A mega reconcilliation conference, to be attended by Kufi Anan, will convene in the summer: top of the agenda is the end of the occupation
The withdrawl timetable demand to follow will only allow for the logistics, not conditions or scheduling, to complete in weeks.
The problem is that W is getting real heavy on the LSD. Leaving will clearly mean that he has nothing to show for the American lives and treasure spent. While he can not refuse to leave, he has some juvenile verbal games he thinks will work:
1) Leaving 30,000 troops in Iraq (the figure in plan A as disclosed by Rumsfeld in 2003 BTW) is not an occupation.
2) The problem is the "footprint" only, so we will put all our troops in Baghdad.
3) The Iraqis absolutely need us to negotiate with the Sunnis to lay down their arms.
4) If we leave, we will not be able to protect KBR, Bechtel ..etc who are the only companies on the planet able to rebuild Iraq.
5) Our National Interest is above Internation Laws. We are staying.
6) Our Special Relationship, essential for Iraq, is linked to us having troops here: If we stay, we will order the EU and the Gulf States to give aid to Iraq, but if we leave we will prevent them from giving any aid whatsoever.
Mark Hughes has an interesting view on why China may have backed Iran's referral to the UN Security Council.
Quote:
China has a $70 billion oil deal with Iran. It is possible that China has been reluctantly agreeing to the U.S. and European attempts to apply pressure to Iran, simply because it is obvious that most of Iran's animosity is directed at the two Western players. Once the matter comes before the U.N., a situation that is delayed because first the International Atomic Energy Agency will first review and report on the matter to the U.N., China might choose to either abstain from a Security Council vote or actually side with Iran. The goal here for China would be for Iran to follow a course leading to an embargo against the Western allies, and China could step into the vacuum and secure an even more lucrative deal with Iran to purchase almost all of the nation's oil exports. Iran looses (sic)nothing, they strike a blow at the West, and China benefits from that as well as from increased access to Iranian oil. The danger for China is that the U.S. might take military action against Iran, but if these events are properly timed by China then the economic maneuver of dumping dollars and Treasury bills and the switch to euros by Iran and other OPEC members could blunt any U.S. attempt to get into a costly military confrontation. Adding to the injury to the U.S. would be the overall increase in oil prices that would stem from an Iranian embargo targeting the West.

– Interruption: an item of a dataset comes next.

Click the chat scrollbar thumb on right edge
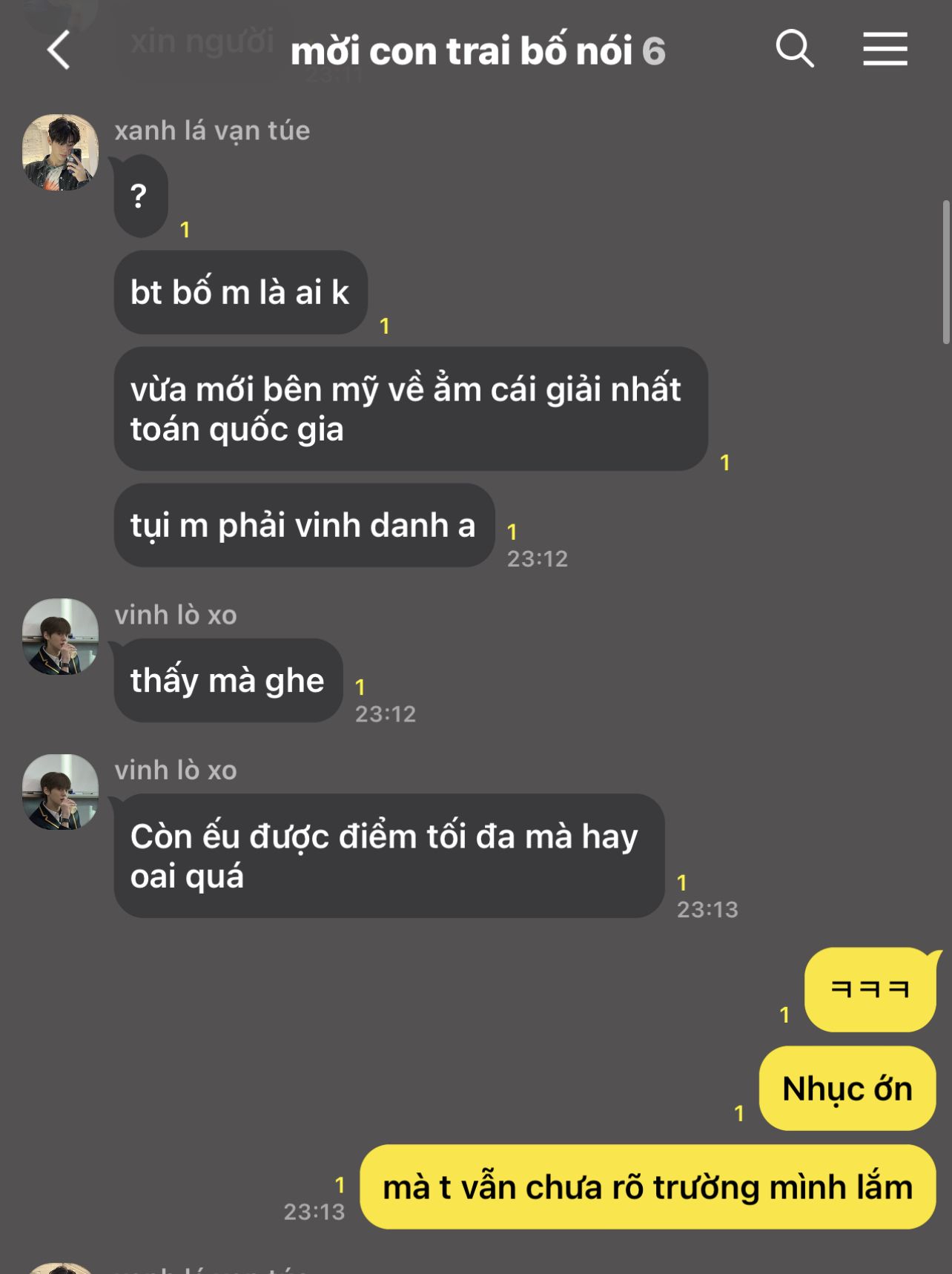The image size is (952, 1274). pyautogui.click(x=945, y=271)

I loved the bit about "focused on operations", the insurgents have yet to put forward a plan for the long-term. Do the people writing these reports ever get the feeling they are looking in a mirror, one wonders.
Interestingly Reuters chooses to focus on Zarqawi - who gets 5 mentions in what is a short piece
Juan, I discussed the UCG report over at Just World News yesterday. It is a very thoughtful and well-researched piece. The footnotes also make great reading!
My bottom line is that:
(1) though the report writers still say they want to US and its allies to "prevail" (as they say) over the counter-insurgents, the analysis they present plus the ongoing evidence from the facts on the ground indicates that straight-out "prevailing" is not an option; but
(2) though "prevailing" is most likely not an option, negotiations with the insurgents-- which will be, under some form, the only way the US can get out of Iraq without a debacle-- actually seem, from the evidence presented in the report, to be more achievable than I had previously thought... primarily because the insurgent groups have consolidated themselves more than I had previously thought. With only four major insurgent groups, finding a way to open talks-about-talks with them looks doable.
Anyway, your readers (and you) are warmly invited over to JWN to join the discussin on this issue.
Hi,
"your readers (and you) are warmly invited over to JWN to join the discussin on this issue."
Well what is this about, where can I get more information please about JWN?